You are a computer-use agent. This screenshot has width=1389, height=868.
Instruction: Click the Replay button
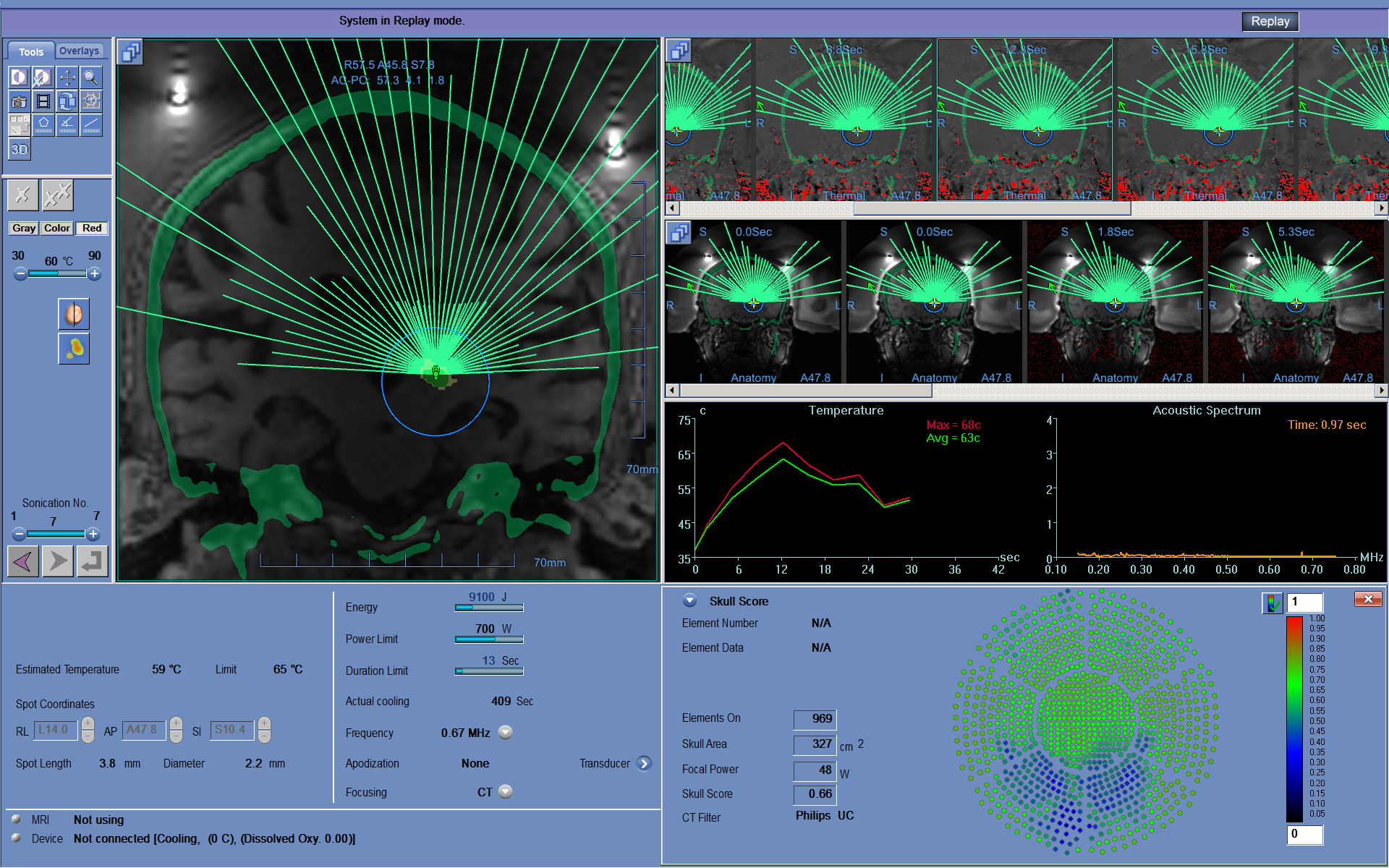coord(1270,22)
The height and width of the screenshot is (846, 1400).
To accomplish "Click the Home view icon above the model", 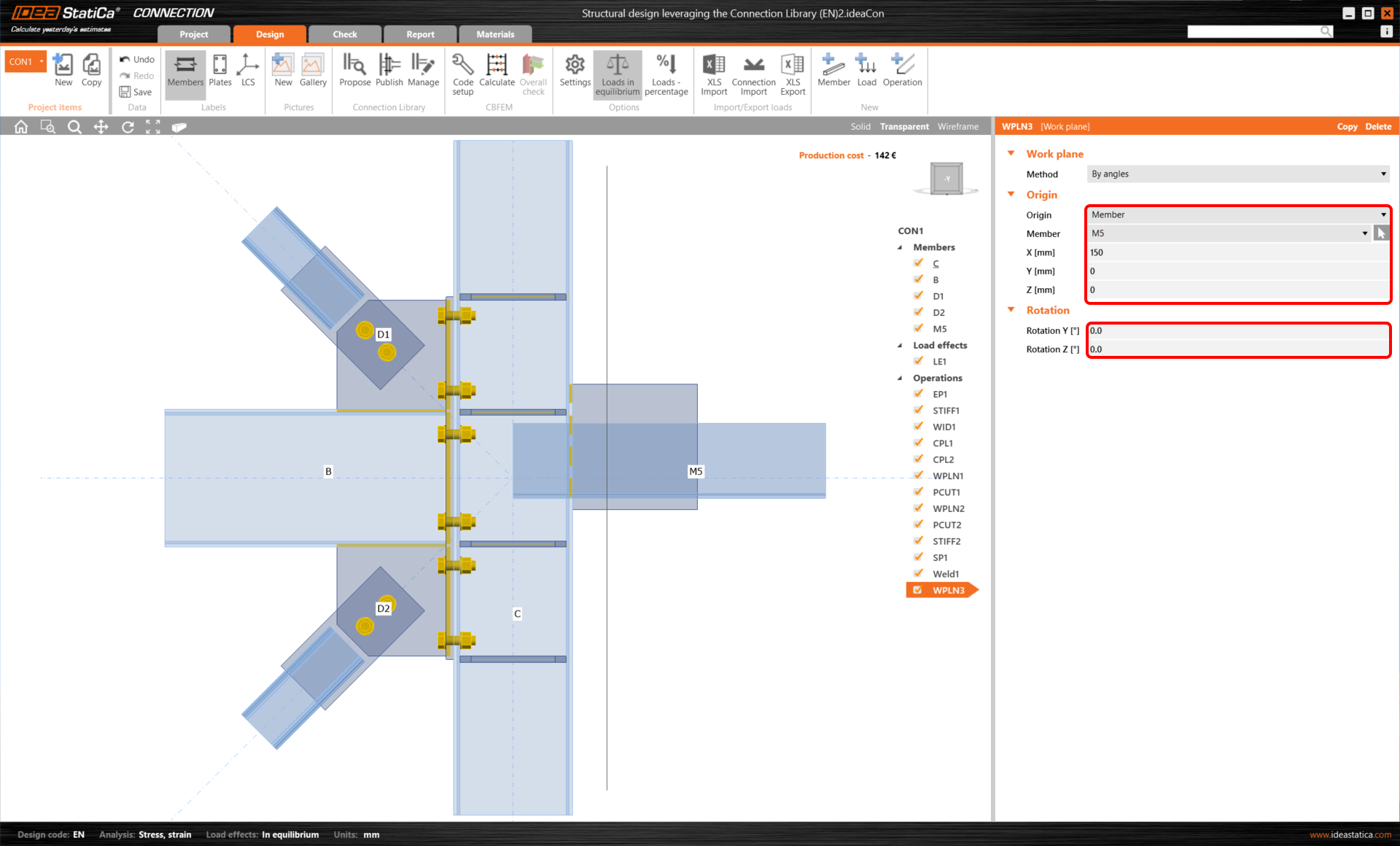I will click(20, 126).
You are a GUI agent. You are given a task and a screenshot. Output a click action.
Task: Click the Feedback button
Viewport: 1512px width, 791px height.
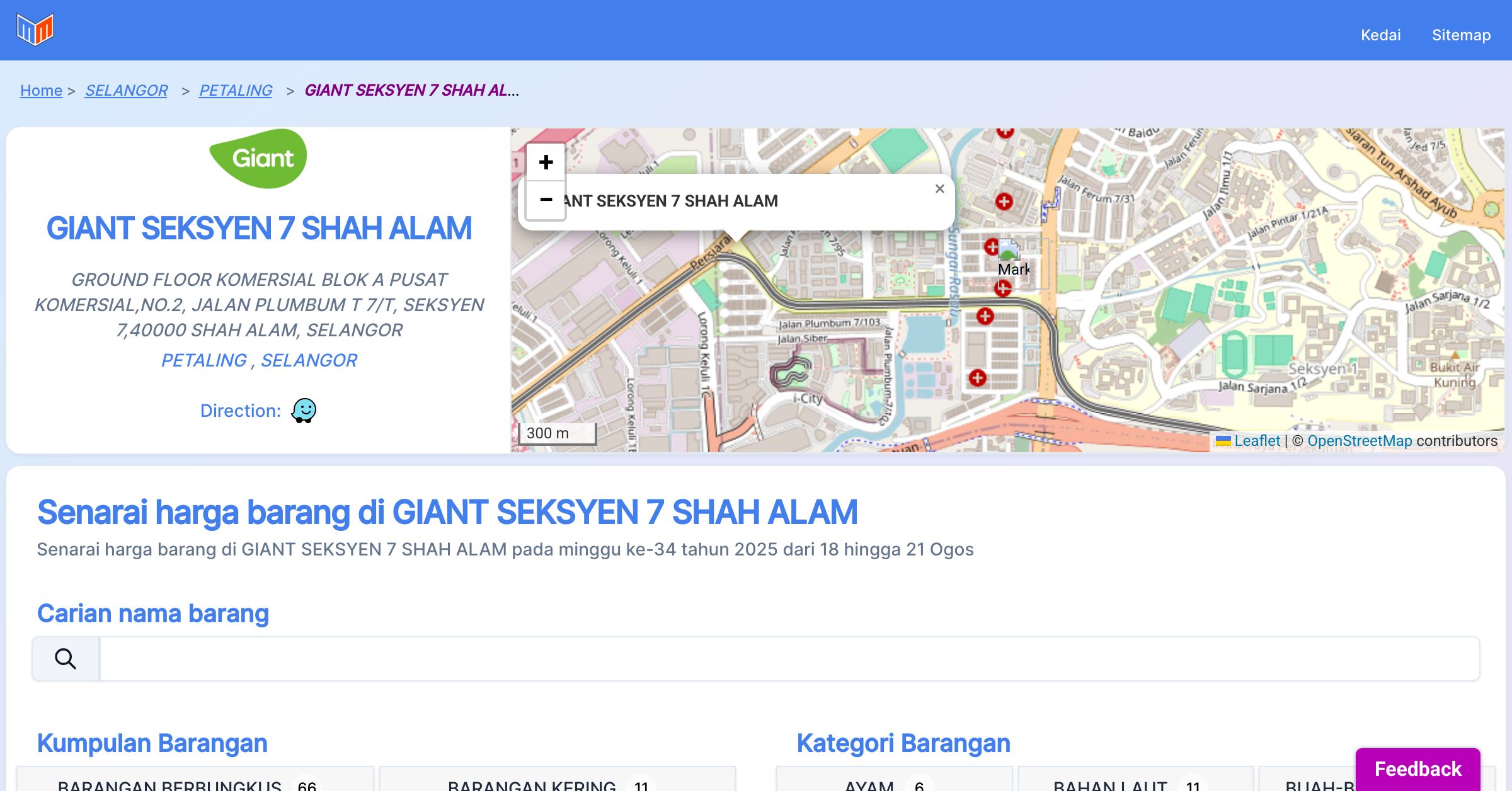click(1418, 768)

- [Problem details]: Looking at the entries above, determine how many lines contain the word "screenshot" and state only that number.

- [Your response]: 3